In the context of the World Trade Organisation, developing countries have been able to join together to resist the trade agenda that the US and the EU have attempted to impose on behalf of transnational corporations. It is for this reason that the WTO Doha Development Round, begun in 2001, stalled and eventually came to a standstill.
Now, with this massive agreement between the EU and US, and the parallel Transpacific Partnership (TPP) between 12 countries on the other side of the world with similar aims and inclusions, (the US is in both), the ‘trade’ norms in these agreements can be imposed on the rest of the world, bypassing the defence mechanism that the WTO provides.
These global rules may include regulatory convergence and Mutual Recognition, Investor State Dispute Settlement, and the negative listing of service liberalisation exceptions rather than positive listing of services to be liberalised, a much more coercive mechanism.

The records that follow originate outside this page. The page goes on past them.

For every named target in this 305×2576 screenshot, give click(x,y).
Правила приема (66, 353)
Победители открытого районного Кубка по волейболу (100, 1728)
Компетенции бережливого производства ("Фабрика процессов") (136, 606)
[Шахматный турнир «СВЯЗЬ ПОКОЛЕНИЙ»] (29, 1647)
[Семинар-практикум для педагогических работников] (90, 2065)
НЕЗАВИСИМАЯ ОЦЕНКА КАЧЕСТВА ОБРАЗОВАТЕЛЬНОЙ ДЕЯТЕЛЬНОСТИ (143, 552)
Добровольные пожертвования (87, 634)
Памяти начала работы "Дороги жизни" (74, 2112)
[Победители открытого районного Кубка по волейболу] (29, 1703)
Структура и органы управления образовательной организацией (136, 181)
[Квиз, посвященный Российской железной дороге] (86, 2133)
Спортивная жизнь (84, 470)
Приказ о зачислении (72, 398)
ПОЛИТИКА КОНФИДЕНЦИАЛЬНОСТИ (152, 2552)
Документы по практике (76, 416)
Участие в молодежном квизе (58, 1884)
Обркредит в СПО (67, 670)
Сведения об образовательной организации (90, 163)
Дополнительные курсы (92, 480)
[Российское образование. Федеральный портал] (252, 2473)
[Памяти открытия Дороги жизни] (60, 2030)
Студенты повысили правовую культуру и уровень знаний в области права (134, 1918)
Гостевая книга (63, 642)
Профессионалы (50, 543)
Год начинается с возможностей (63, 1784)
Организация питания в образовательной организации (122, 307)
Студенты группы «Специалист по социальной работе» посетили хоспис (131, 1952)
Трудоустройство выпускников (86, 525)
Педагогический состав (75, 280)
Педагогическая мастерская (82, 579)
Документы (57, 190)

If these two huge agreements go through, other countries will either be coerced into joining or be particularly excluded, much like membership of the WTO, which countries have to jump regulatory hoops to join. It has been made clear that further applicants for the TTIP will not be limited by the geography of the Atlantic, provided that they accept the rules.
Public procurement is a major part of the trade agenda and of the TTIP though it is generally kept from public attention, particularly in the EU.

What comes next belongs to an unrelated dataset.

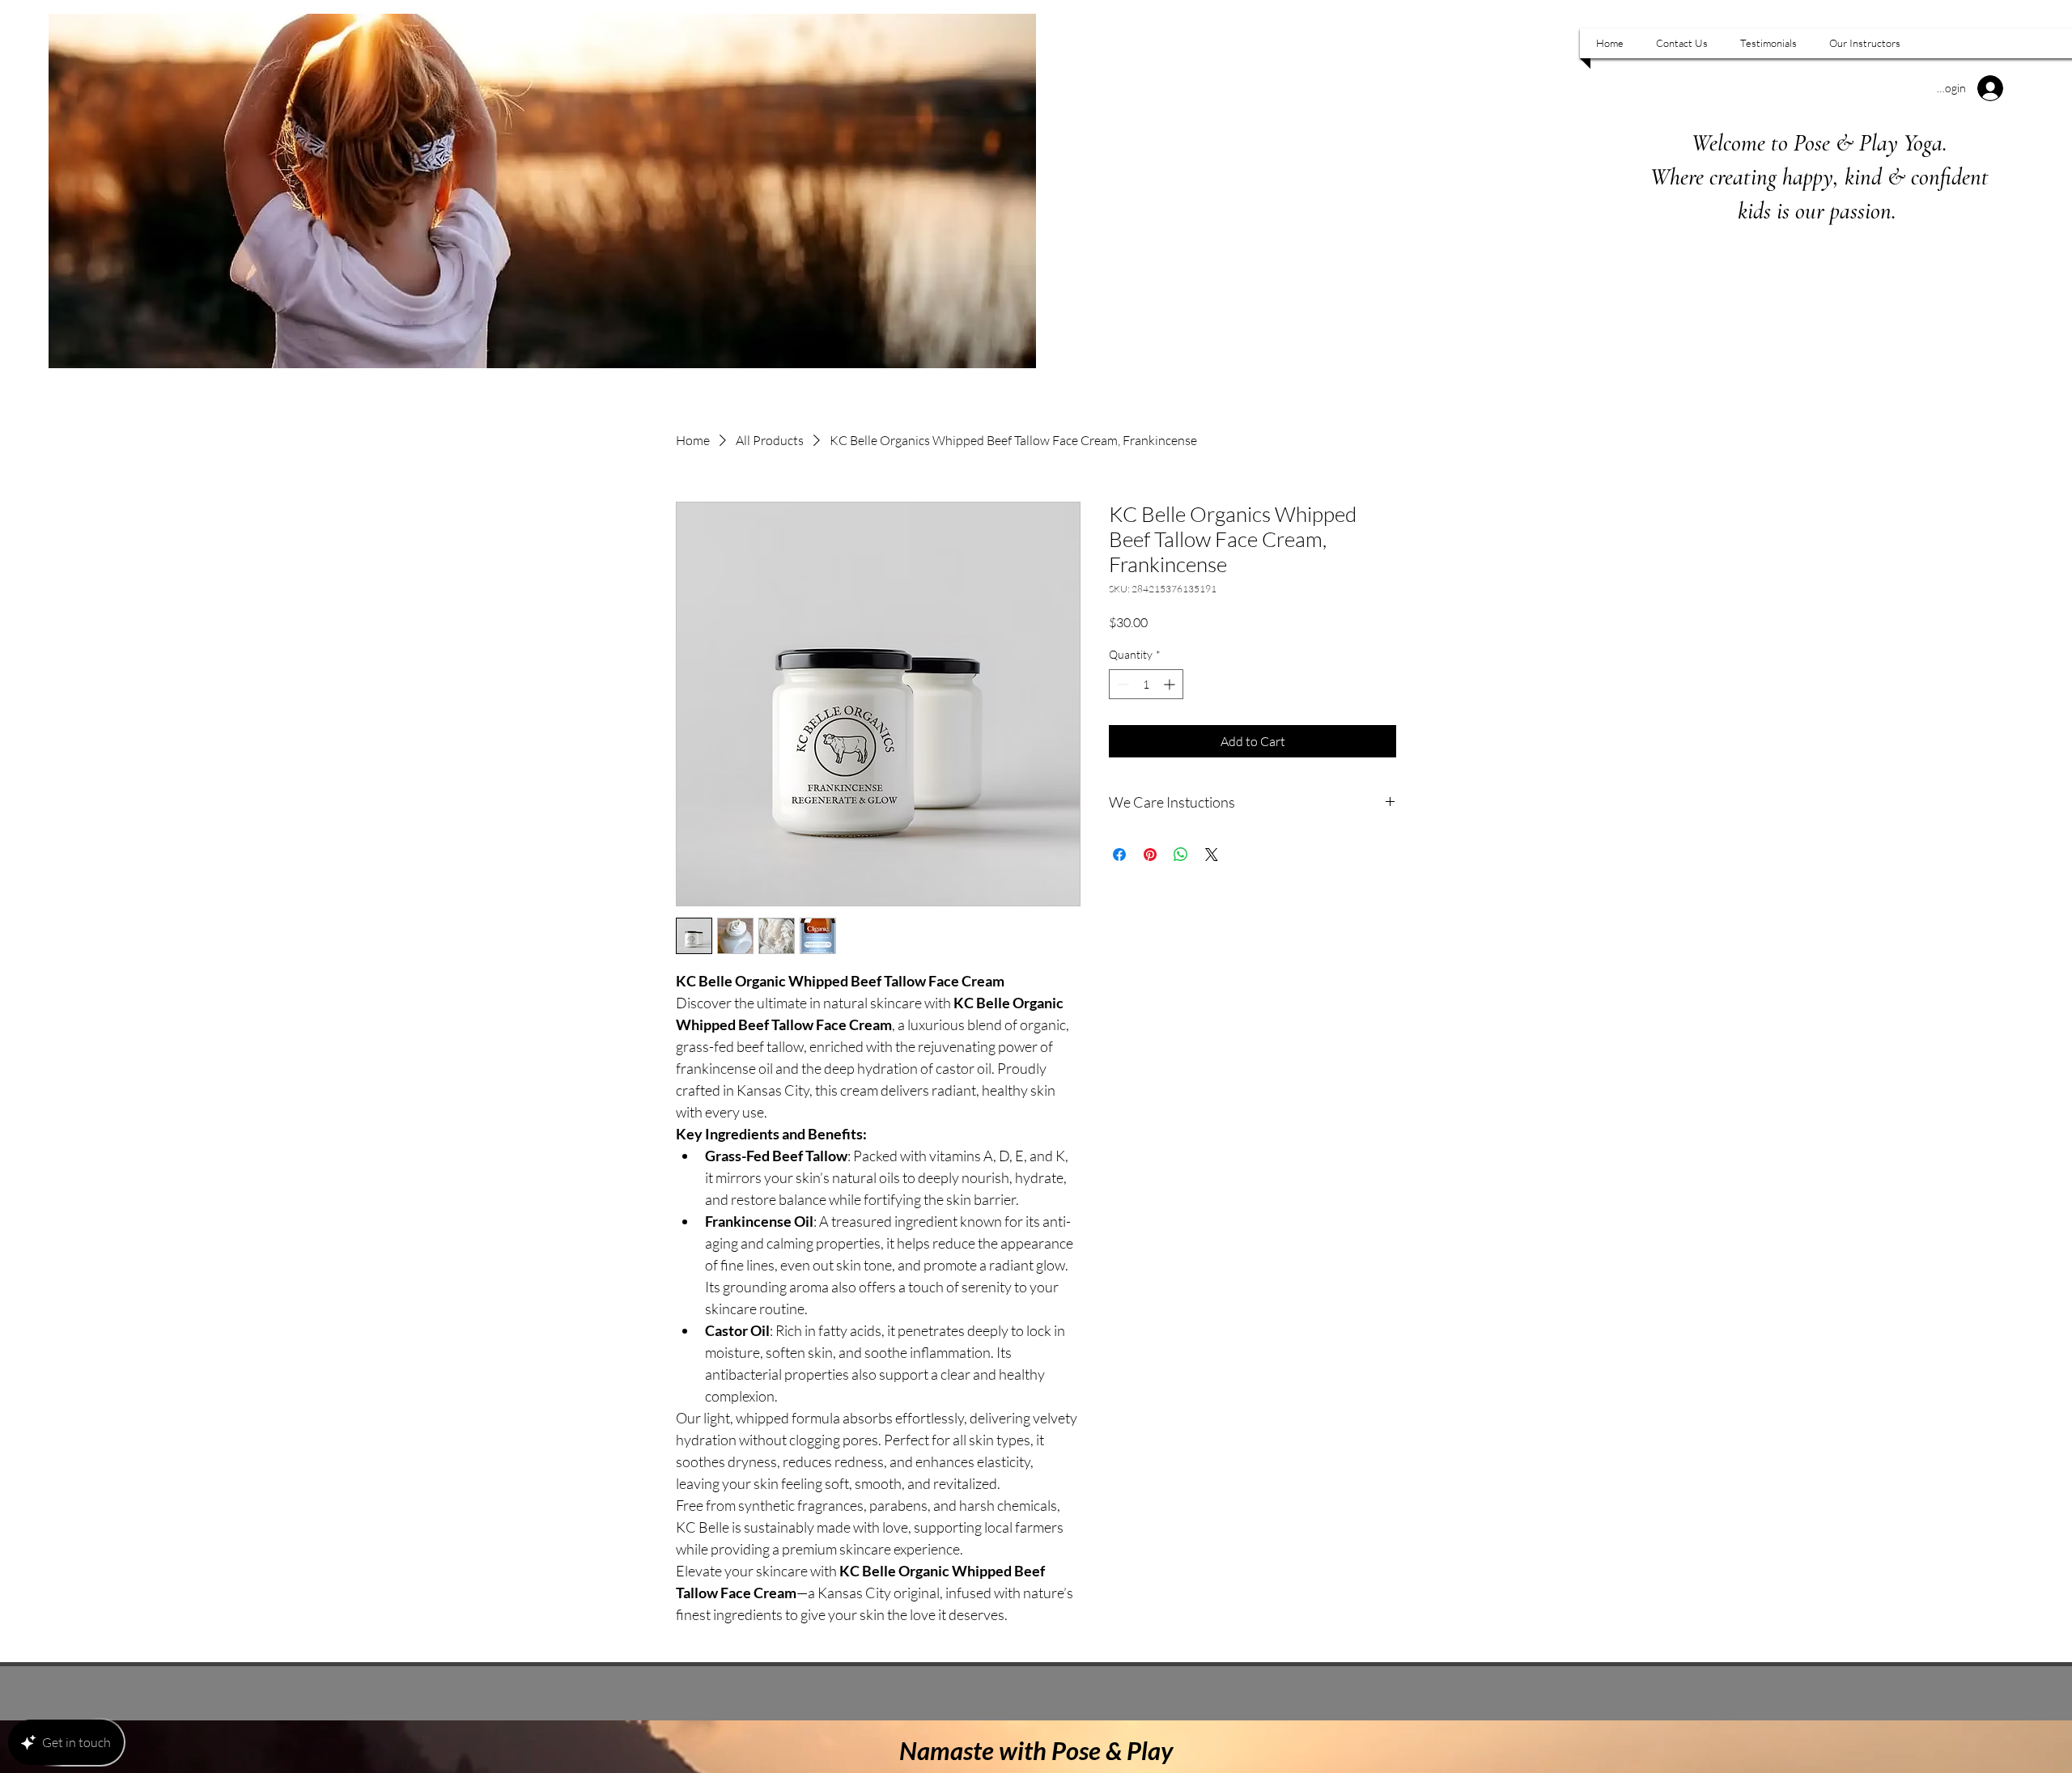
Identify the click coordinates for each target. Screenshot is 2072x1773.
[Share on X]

Public or government procurement includes everything that governments purchase, at all levels of government. It is about 18% of global GDP. It is often much safer investment territory than other investment opportunities and it is a particular target in trade agreements.

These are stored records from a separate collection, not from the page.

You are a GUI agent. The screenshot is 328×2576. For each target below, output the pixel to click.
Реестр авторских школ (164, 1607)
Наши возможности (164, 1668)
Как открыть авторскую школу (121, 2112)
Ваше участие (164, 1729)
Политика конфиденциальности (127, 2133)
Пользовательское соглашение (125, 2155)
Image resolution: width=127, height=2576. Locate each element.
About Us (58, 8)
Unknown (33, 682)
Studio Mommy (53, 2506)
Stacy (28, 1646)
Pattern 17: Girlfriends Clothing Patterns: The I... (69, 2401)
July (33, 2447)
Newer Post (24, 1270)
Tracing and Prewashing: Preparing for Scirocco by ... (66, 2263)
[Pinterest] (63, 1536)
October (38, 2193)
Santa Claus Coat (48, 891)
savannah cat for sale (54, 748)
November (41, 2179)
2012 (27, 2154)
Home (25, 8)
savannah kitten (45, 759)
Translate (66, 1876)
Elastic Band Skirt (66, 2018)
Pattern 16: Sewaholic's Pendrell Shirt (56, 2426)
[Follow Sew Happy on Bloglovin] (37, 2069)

In trade terms ‘public procurement’ means corporations not just accessing government procurement, but gaining rights, via international trade agreements, to access public procurement.
In the TTIP, a major aim of the EU, or, rather, transnational corporations using the EU mechanism, is achieving rights to access US states’ and more local procurement, in addition to US federal procurement. This may prove to be a stumbling block in TTIP negotiations if US state governments resist.
Yet meanwhile, EU procurement is not mentioned: it is just accepted that it is offered, wide open, to US investors.
Procurement includes public service spending and thus includes the UK NHS. The Health and Social Care Act has already opened the NHS to private contractors, broad scale, and this is automatically liberalised, that is opened to transnational investment, as are all investment opportunities in the UK, in both the public and private sectors.
Our NHS is the public procurement jewel on offer to the US in the TTIP. When the deal is signed up, the liberalisation of the NHS investment opportunities will become effectively irreversible, and so will the underlying privatisations.
The go-ahead for the TTIP came – supposedly- from a final report of a High Level Working Group on Jobs and Growth, set up at the end of 2011, headed by EU Trade Commissioner Karel de Gucht and (then) US Trade Representative Ron Kirk (despite the fact that the trade deal had been planned, and much of the negotiations sorted long before). The makeup of the rest of the group however was shrouded in mystery. In response to attempts by EU Non Government Organisation Corporate Europe Observatory to find out about this group, the Commission would only respond that the group had no set membership. Similar enquiries to the US side however, revealed that it was just the trade bureaucrats on both sides whose job it is to promote and negotiate trade agreements, and who take major input from corporations for this in the process. Yet this report was supposedly the deciding factor in recommending the go-ahead of this massive, corporate-power ‘trade’ deal.
Along with the secrecy, spin and technical language in which ‘trade’ deal communications are wrapped, to deter media and public interest, this was fundamental trickery.